The application of Mustafa's holding to the case sub judice leads to this result: a telephone conversation received in California by a California resident, and legally recorded there, from a resident of the State of Michigan who is only temporarily in the State of Maryland under a contract with the California resident to murder the California resident's disabled son and estranged wife (both of whom are Maryland residents), may not be admitted as evidence in Maryland. As a result, a Michigan murderer hired by a California co-conspirator is to have his conviction for murdering three Maryland residents reversed.
In all due respect, I am unable to describe the result of Mustafa's application in this case as anything other than absurd - or an equivalent description. If the intention of the Legislature in passing this legislation was to protect the privacy of Maryland residents, I fail completely to perceive how the victims' privacy has been, or is being, protected. They are the only Maryland residents involved. Regrettably, they have been murdered. The ultimate invasion of privacy has already been visited on them by the murderer whose conviction is being reversed. In my view, it is difficult to believe that the General Assembly, in its wildest dreams, ever intended such a result. The result appears to be extreme, if not bizarre.

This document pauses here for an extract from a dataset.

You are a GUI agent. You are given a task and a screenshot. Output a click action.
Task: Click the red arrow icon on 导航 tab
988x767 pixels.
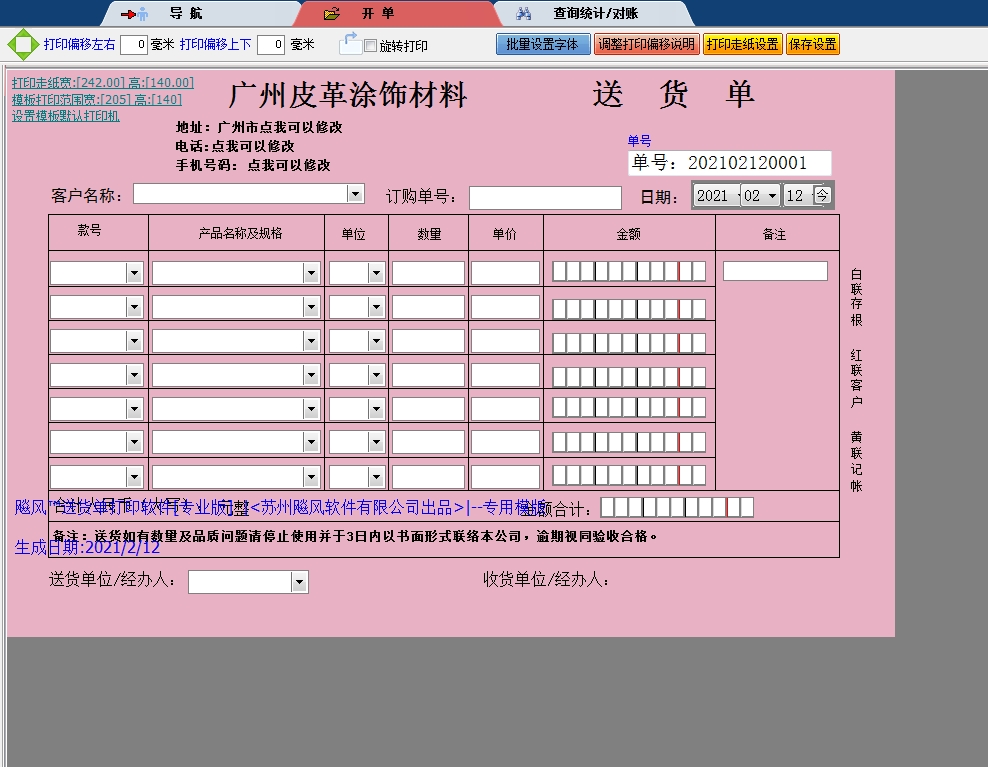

Moreover, the language of the Maryland Wiretap Act is clear and unambiguous, and needs no further construction. There is no indication that the interception of the twenty-two second conversation was illegal under California law and it apparently is legal under federal law. See 18 U.S.C. § 2511 (1994 & Supp. IV 1998), Cal. Penal Code §§ 632, 633.5 (West 1999). Therefore, when Horn recorded the conversation at issue here it was not unlawful where made and was not a violation of Maryland Law. He had not violated any Maryland statute. He could not have been independently prosecuted in Maryland for a violation of the Maryland statute, unless this Court is going to hold that it has the power to declare such actions done in other states, even in other countries, to constitute Maryland criminal offenses. Moreover, the disclosure of the recording in California, after it had been seized by a California officer pursuant to a valid California warrant, did not violate any Maryland law, or any California law, as far as the record establishes. There has been absolutely no violation of the Maryland Act and, accordingly, I fail to perceive why the evidence must be excluded pursuant to an exclusionary provision that excludes evidence only if obtained in violation of the statute. Additionally, we should look to the purpose of our wiretapping exclusionary rule. As we have previously stated, " he purpose of these exclusionary rules is `to deter law enforcement officers from violating privacy rights by ensuring that the courts do not become partners in illegal police conduct.'" Mustafa, 323 Md.